Alzheimer's disease is the most common form of dementia, which is loss of intellectual abilities severe enough to impact daily life, affecting more than 5 million people in 2014, according to the Alzheimer's Association.
While there is no cure, as of yet, for this progressive brain disease, the development or worsening of symptoms can be delayed or slowed with early diagnosis and treatment, improving quality of life for patients and their families. For this reason, it is very important for those who have seniors in their lives to know how to recognize the early signs of the disease.
Common early warning signs of Alzheimers disease include:
Memory loss – Frequent memory lapses that disrupt daily life are one of the most common signs of Alzheimer's disease. Typically, the early stage of the disease causes people to forget recently learned information – perhaps repeating the same questions multiple times – or important dates and events, while longer term memories remain largely intact.
Changes in planning ability or problem solving skills – everyday tasks, such as following a recipe, balancing a checkbook or organizing monthly bills may become much more challenging and time consuming for a person who is developing Alzheimers disease, as concentration and focus become difficult.
Language problems – Alzheimers can cause people to have difficulty following a conversation, losing track of what was said or repeating themselves. Word retrieval can become a frequent problem, with the person often finding themselves struggling to find the right words to describe or name familiar items or people.

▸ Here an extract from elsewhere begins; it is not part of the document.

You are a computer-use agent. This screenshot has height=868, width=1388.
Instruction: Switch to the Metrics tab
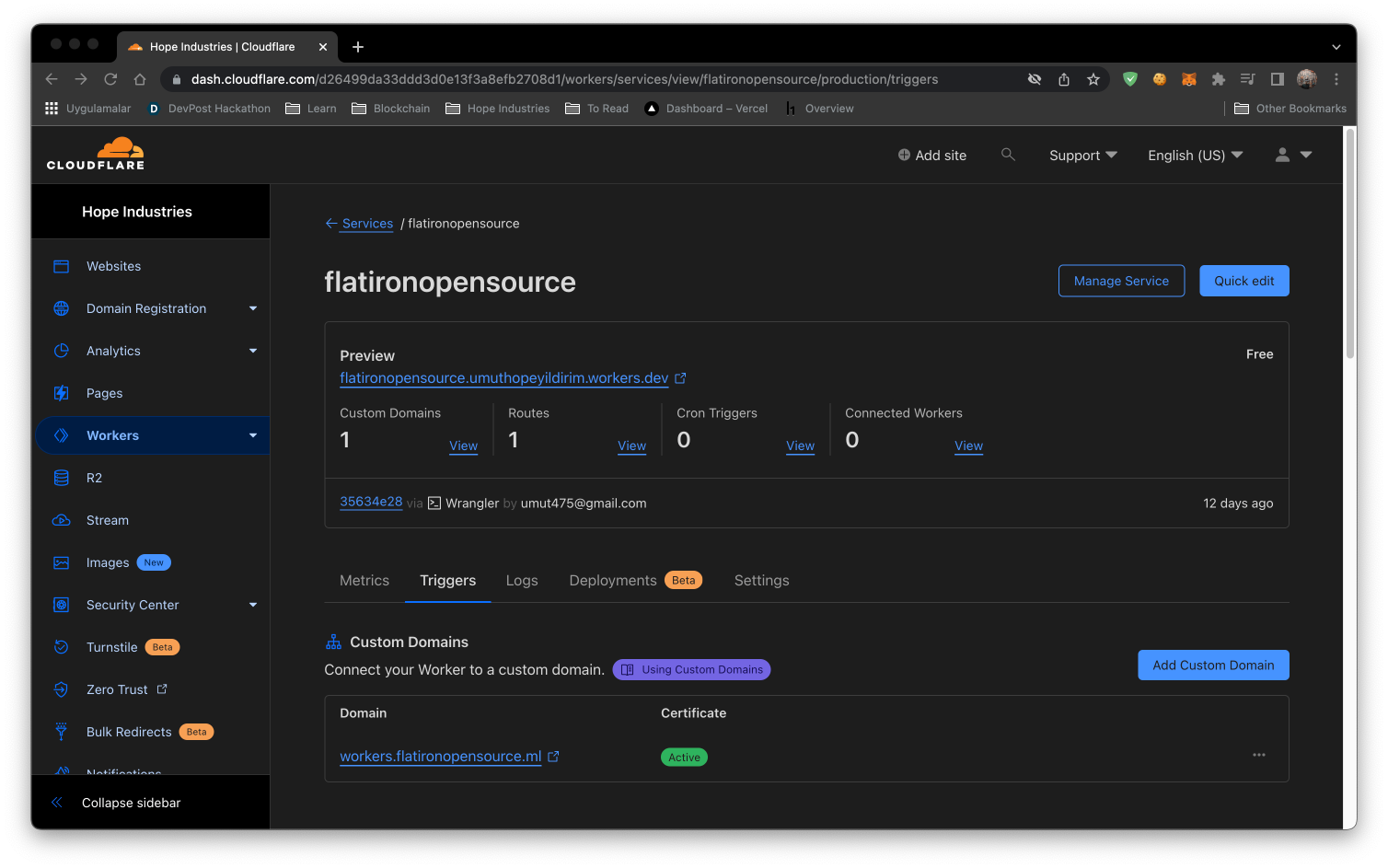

Disorientation – Individuals who are in the beginning phase of Alzheimers may begin to lose track of time, forget what day it is, misplace things frequently or get lost in familiar places.
Poor judgment – People who are affected by this disease may suddenly display uncharacteristically poor judgment and/or decision making skills.
Personality changes – Alzheimers can cause mood swings, paranoia, depression, anxiety, agitation, withdrawal and disinterest in usual activities. Neglect of grooming and bathing is also common.
While some degree of age related cognitive decline is fairly common in seniors, a person that is displaying any combination of the symptoms above should be seen by a physician as soon as possible. First, it may not be Alzheimer's at all, since a number of other conditions can cause similar symptoms, and some of them are very curable, such as thyroid disease, drug interactions, or vitamin deficiencies, for example.
Second, while medical science has not yet found the means to cure Alzheimer's disease or stop its progression entirely, when it is caught early enough, a number of medications can slow its progress and/or delay the onset of more severe symptoms. Additionally, much research is being done on this disease, and new clinical trials are being undertaken every day. A formal diagnosis can make your loved one eligible for those trials, giving him or her access to cutting-edge drugs and therapies.